4. Lovers / Boyfriends: You're very judgmental. A girl's decision to work as an escort is hers, and she doesn't need permission. A lot of guys would find this very hard to handle, but fuck 'em - it's not their body. Just because someone has a partner who is accepting of an escort's profession does not make them a "pimp". It doesn't make them abusive. Now, if he's sitting on his hole not making money himself and just living off her earnings then that is abusive. But it doesn't make him a pimp. There are air hostesses, bar maids, managing directors, nurses etc. who have boyfriends or husbands who leech off their earnings. Escorting is no different. Those guys are basically just leeches and wasters, and it's the girls problem. An escort having a shitty boyfriend shouldn't stop anyone from seeing that escort.

5. Actual pimps: To me, what is meant here, is someone forcing or coercing someone into escorting against their will and then taking those earnings. If you think a girl has one of these, call the cops. Don't go ahead with a session unless you're comfortable being a rapist.

So back to the original question / suggestion you made that a girl texting someone else or bringing money to another room - it's fine. It's probably not a (5) pimp. Stop letting your over-active imagination and showboaty moralising go too far.
Now paragraph 4.... Lover boy/Boyfriend..... Now you say if boyfriend accept his girlfriend to work as Escort is going to be ok with it..
But how many boyfriends know their Ladies are working as a Escort.
And if they know how many can accept it her line of work.That where lot could see opportunity and take advantage of her love and feeling for him.

To which he become a lover boy or abusive as both the same thing.
He abuse her trust and claim that she need to support both as protect her in company of clients.
Now then that turn into a abusive relationship. As she feel obliged to work for both to keep him happy also because of her feeling toward him.

Which he know he can manipulate her and abuse her to which she could live in fear of him.
Yes I agree it shouldn't stop anyone seeing her.
But the question is how we know she truly comfortable seeing clients in knowing her true feeling are with her boyfriend.
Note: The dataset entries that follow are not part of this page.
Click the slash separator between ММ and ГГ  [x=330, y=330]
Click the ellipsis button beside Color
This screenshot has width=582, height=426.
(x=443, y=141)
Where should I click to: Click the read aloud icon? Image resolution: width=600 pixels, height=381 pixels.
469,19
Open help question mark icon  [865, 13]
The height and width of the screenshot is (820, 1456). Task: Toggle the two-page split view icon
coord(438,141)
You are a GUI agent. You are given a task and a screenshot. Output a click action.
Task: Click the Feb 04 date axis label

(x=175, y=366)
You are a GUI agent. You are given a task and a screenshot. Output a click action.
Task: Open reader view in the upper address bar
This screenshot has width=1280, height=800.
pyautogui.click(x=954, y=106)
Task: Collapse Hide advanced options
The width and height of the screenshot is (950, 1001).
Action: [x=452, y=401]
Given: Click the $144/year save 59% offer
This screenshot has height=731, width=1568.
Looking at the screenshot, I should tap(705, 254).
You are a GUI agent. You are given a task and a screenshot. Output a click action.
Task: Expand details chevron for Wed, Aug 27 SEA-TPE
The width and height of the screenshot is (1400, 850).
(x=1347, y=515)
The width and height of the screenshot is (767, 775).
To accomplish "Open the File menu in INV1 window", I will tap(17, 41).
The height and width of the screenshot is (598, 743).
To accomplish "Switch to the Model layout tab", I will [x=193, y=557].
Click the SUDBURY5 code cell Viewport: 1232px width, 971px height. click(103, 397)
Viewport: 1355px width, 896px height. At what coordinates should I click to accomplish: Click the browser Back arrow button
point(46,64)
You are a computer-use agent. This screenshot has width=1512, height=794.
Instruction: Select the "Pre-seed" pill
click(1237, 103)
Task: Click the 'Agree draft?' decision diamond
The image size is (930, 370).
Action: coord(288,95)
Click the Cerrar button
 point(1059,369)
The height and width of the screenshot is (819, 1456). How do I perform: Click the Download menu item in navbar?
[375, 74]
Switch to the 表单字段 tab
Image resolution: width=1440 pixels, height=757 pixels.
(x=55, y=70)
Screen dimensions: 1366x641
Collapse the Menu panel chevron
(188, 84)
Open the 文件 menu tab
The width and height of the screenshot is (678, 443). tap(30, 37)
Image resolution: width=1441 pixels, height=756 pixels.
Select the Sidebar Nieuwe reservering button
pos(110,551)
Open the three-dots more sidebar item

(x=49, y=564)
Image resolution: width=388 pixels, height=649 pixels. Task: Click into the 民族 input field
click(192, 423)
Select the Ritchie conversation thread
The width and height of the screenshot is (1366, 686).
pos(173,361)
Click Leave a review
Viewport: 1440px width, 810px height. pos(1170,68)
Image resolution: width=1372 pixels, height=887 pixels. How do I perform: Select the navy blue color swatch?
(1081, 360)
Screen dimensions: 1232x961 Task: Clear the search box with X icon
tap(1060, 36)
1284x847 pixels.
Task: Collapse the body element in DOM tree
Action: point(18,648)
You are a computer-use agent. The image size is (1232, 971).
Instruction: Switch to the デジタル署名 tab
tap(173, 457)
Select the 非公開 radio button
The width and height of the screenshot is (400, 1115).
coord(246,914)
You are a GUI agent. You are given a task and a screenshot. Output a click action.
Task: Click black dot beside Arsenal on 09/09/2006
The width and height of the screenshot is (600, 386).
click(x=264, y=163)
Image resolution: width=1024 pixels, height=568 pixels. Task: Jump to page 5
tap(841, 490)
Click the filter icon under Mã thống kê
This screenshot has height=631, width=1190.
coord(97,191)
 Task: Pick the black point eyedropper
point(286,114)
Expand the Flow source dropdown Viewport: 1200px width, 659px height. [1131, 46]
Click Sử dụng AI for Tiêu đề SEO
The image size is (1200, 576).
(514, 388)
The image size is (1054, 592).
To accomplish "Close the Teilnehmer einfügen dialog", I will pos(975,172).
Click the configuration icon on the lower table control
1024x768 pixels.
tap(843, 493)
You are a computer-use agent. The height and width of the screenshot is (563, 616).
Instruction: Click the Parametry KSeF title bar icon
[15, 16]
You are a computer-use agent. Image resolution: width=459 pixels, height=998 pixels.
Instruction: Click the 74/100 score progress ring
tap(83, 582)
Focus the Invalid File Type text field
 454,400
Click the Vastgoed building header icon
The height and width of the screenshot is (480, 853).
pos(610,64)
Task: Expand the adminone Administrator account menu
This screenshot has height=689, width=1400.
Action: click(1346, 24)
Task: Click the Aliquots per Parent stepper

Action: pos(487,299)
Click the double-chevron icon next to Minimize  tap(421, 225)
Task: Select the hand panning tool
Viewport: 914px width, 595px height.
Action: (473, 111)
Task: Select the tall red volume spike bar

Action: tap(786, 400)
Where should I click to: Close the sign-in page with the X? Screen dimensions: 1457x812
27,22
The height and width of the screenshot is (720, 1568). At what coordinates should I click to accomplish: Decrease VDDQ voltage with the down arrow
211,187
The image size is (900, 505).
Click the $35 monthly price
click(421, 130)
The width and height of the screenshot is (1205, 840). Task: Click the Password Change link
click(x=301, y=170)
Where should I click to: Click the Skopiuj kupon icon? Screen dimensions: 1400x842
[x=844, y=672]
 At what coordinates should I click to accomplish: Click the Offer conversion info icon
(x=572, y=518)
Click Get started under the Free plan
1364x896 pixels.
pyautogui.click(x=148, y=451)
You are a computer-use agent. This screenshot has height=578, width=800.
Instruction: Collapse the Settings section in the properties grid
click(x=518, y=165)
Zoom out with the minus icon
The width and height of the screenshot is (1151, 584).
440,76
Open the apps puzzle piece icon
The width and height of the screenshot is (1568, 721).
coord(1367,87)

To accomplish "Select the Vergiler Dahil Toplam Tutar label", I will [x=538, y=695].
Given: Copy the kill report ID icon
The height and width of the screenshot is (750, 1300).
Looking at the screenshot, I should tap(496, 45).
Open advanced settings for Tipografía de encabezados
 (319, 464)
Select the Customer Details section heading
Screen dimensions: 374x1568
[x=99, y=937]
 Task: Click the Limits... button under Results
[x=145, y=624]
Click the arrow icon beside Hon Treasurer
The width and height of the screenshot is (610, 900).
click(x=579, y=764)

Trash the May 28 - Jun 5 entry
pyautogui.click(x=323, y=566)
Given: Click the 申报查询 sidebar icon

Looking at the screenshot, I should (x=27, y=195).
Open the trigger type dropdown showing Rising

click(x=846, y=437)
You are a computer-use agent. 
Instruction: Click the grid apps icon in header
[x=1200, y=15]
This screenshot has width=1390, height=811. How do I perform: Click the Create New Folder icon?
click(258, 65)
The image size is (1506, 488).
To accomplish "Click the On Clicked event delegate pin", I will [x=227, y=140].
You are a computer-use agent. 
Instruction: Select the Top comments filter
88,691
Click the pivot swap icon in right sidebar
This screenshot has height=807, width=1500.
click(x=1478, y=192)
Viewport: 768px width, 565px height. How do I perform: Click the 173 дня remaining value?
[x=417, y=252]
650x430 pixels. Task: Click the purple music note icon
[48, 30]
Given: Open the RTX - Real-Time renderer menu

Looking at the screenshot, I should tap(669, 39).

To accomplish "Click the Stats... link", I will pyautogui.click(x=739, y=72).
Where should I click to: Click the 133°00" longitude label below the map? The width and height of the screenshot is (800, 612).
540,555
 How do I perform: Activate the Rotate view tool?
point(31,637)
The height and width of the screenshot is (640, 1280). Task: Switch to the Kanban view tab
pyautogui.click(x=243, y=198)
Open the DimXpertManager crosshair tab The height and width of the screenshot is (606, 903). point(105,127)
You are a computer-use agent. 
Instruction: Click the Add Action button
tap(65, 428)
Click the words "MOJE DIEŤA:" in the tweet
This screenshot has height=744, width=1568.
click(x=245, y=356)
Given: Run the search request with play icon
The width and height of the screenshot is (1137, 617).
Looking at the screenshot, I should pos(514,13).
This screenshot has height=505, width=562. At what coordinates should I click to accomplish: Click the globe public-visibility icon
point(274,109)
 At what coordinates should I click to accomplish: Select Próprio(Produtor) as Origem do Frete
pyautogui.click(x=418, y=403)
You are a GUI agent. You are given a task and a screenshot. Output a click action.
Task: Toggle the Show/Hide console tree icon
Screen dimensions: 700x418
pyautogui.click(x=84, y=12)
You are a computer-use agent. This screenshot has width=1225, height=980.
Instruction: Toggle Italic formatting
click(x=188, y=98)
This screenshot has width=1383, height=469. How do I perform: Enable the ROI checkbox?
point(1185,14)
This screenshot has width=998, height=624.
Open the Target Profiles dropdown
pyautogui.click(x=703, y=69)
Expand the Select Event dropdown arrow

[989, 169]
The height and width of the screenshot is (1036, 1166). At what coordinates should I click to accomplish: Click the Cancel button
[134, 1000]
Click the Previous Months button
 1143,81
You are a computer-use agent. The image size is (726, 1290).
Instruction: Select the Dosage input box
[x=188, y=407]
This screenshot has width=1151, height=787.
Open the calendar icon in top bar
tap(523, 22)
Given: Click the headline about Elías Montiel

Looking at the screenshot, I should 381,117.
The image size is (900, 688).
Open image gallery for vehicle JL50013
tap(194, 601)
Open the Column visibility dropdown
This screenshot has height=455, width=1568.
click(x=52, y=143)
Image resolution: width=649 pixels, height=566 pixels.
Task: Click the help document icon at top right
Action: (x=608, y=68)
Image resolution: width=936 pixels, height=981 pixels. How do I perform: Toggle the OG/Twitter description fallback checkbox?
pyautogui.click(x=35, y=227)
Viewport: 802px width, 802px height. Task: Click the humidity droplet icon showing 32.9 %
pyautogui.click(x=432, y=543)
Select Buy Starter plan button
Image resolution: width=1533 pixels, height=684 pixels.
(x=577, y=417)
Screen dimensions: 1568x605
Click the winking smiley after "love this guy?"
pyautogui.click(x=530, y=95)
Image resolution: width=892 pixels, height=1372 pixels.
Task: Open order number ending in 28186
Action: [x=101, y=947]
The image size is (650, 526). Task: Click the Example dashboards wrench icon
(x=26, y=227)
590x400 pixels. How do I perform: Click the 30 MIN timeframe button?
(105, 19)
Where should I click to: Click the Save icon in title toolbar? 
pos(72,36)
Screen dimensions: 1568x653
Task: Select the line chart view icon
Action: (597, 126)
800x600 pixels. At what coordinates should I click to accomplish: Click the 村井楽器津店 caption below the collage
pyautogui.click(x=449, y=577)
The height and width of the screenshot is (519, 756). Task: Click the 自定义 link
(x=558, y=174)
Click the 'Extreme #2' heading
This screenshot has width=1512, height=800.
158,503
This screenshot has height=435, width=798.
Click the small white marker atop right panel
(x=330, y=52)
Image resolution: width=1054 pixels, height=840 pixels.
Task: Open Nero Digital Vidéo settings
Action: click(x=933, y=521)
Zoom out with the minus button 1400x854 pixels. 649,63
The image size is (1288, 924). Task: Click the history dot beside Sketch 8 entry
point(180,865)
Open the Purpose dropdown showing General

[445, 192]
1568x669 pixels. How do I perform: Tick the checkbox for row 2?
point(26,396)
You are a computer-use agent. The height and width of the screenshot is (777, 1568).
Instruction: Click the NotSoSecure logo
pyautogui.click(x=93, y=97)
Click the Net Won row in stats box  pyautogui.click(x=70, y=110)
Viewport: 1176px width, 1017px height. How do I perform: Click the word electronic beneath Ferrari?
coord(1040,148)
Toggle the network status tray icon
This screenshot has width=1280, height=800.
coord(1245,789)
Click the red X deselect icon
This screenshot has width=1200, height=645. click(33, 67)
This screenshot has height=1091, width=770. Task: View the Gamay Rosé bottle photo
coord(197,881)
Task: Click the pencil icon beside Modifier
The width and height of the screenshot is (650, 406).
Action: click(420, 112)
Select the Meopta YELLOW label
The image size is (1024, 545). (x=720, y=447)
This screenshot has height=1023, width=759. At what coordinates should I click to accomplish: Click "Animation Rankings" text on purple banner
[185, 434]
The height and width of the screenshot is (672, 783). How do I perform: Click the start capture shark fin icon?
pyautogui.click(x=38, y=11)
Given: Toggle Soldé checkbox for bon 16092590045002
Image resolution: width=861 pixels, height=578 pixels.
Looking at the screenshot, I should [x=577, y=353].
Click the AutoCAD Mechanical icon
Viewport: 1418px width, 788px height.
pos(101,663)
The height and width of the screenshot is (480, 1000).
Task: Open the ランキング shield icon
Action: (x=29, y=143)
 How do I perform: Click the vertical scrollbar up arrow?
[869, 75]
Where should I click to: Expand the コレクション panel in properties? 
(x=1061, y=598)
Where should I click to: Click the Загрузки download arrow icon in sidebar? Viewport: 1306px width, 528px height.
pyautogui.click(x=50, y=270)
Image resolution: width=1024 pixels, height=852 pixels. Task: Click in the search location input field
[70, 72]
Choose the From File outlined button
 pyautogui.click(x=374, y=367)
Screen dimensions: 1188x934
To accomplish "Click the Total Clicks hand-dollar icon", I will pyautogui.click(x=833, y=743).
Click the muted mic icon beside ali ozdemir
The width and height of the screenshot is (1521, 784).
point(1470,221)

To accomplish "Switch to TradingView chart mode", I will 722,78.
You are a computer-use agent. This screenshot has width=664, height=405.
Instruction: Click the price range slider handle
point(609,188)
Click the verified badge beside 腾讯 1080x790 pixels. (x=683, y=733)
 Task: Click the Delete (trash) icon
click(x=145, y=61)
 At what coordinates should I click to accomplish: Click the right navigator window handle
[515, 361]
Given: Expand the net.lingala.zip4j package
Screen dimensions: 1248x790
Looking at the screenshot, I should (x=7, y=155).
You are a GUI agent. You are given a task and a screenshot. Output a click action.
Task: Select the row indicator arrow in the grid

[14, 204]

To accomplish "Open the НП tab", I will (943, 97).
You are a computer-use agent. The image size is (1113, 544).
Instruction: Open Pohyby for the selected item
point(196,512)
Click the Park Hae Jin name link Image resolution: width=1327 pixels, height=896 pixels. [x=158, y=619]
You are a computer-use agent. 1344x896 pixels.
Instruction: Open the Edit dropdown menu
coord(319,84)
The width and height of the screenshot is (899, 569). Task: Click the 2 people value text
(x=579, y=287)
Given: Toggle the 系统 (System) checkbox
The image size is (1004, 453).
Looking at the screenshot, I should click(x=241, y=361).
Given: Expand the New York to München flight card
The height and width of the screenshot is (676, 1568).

It can be easy for him as money roll in. But for her who got a boyfriend It must be hard to not feel guilty at time sleeping with other men as her boyfriend sit in another room.
Maybe she could feel coerced into it by her Boyfriend as he could be very persuasive or abusive toward her.

That what worry me as I DON'T EVER want to meet a Escort who feel pressure or force into giving me a service. Just to please another person in the room.
That why my self doubt come into play and guilt if I did.

So I brought in this rule on myself. To never meet a Escort who got a boyfriend or husband even if both are happy with the arrangement or not.
Each clients to their own and what they do is their choice. But guilt for me make sick if I had a sexual service and knowing she got a boyfriend after. And how I know she comfortable with me when Escort is professional but human also.

I be haunt by it and yes I date a Escort when I 20 years old. But I accept it and wasn't abusive to her as we both work are own life.
So if I feel a Escort got a boyfriend then I question myself and wouldn't see her again. Doesn't matter how well we click and good connection we have.

It just make me feel I putting her into awkward position and very true she could enjoy her work and my company. To which she could enjoy business sex with me.
But my self doubt say it feel totally wrong if she boyfriend and that why I am weary in meeting of Escorts. Maybe other experience my thought on this to.

Rest of your post I agree and my self doubt will always challenge my meeting in everything even if she single or not.
So for me a boyfriend or husband is no visit from me as it make me feel she coerced even if she not sand it her decision.

And no I am not trying to showboating at all. But yes my over thinking is cause of my self doubt to which I can't help. Rather be honest then live a lie.